Arrivé en Argentine, Agop Naldjian, le père de Luisa, travailla comme maçon et apprit le métier de tailleur. Santoukh, sa mère, était retoucheuse. Un jour, la grâce du destin fit que la famille découvrit dans la rue un sac contenant de vieux uniformes militaires. Ils décidèrent de ramener le tout chez eux et de les réutiliser. Santoukh défit soigneusement les coutures et ils utilisèrent le tissu pour en faire des mules. Ce fut le début de ce qui deviendra ensuite une grande usine qui fabriqua jusqu'à deux cents chaussures par jour.

L'usine se développa et nécessitait davantage de personnel. C'est ainsi qu'un jour, quelqu'un recommanda Kevork Akrabian. "Papa commença à travailler à l'usine et tomba amoureux de ma maman dès qu'il la vit, mais comme il n'osait pas lui adresser la parole, le frère de mon grand-père maternel intervint et la convainquit," sourit Sergio. Luisa et Kevork avaient 22 et 25 ans quand ils se marièrent; ils acquirent leur propre usine de chaussures et participèrent très activement à la vie de la communauté locale.

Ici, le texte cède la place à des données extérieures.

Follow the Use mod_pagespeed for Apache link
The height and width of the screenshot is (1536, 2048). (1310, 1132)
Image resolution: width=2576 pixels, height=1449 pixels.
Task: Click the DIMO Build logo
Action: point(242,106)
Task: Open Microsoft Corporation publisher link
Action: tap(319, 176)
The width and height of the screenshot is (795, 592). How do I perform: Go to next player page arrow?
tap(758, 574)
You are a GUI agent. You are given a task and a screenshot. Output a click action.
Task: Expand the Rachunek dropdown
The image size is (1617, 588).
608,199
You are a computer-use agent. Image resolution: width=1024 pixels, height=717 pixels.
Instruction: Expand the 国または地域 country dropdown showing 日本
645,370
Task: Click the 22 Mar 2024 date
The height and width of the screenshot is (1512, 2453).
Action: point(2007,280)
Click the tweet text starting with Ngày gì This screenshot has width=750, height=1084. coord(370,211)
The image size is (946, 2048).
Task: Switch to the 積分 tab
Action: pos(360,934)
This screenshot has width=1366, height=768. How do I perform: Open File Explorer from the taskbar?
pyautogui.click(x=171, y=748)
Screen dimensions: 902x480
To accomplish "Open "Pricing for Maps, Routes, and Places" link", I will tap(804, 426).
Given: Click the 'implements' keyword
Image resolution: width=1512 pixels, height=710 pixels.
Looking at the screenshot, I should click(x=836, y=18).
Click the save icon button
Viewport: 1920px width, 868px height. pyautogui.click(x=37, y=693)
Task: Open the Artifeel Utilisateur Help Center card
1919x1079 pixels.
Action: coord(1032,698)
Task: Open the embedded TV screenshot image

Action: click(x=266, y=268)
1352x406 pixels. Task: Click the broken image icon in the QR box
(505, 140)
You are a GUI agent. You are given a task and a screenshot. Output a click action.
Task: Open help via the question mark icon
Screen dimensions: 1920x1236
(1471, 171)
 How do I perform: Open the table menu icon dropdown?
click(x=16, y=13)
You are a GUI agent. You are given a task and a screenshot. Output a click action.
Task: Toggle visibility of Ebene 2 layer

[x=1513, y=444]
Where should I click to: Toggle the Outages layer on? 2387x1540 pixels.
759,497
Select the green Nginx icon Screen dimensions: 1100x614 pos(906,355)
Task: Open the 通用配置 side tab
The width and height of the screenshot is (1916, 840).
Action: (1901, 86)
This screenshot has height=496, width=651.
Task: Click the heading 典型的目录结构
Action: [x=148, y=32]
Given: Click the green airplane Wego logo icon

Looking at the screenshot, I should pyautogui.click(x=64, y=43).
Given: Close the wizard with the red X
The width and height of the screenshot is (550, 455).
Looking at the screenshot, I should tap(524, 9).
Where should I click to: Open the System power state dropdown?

Luisa Naldjian et Kevork Akrabian, le jour de leurs fiançailles

Luisa Naldjian de Akrabian était l'une des dernières survivantes du génocide arménien, elle est décédée à Buenos Aires en septembre 2015. En décembre 2014, pour son 100ème anniversaire, le pape François lui adressa ses salutations toutes particulières et sa bénédiction. Une dame souriante qui, en dépit d'un passé tragique, éleva ses enfants avec amour et, ainsi que son époux Kevork, leur inculqua valeurs et traditions. Les Akrabian n'ont eu de cesse d'œuvrer au développement des institutions arméniennes en Argentine et aussi avec l'Arménie. Contribuant, entre autres, à la construction de routes au Karabagh.

Luisa Akrabian entourée de ses enfants, de gauche à droite : Carlos, Cristina et Sergio

"Nous avons eu leur vie en exemple. Ils nous ont éduqués plus par l'exemple que par la parole," souligne Cristina, qui ajoute : "Mon papa était un fervent admirateur de l'Argentine. A son arrivée, il découvrit un pays qui lui donna tout. Il avait coutume de dire que l'Argentine est le meilleur pays au monde et il ne se trompait pas. Il nous a inculqué deux passions, l'une pour l'Arménie et l'autre pour l'Argentine; aujourd'hui, nous sommes très fiers d'être Argentins d'origine arménienne, rien ne nous empêche d'être Arménien et Argentin; nous ressentons un même amour pour ces deux patries," déclare Cristina.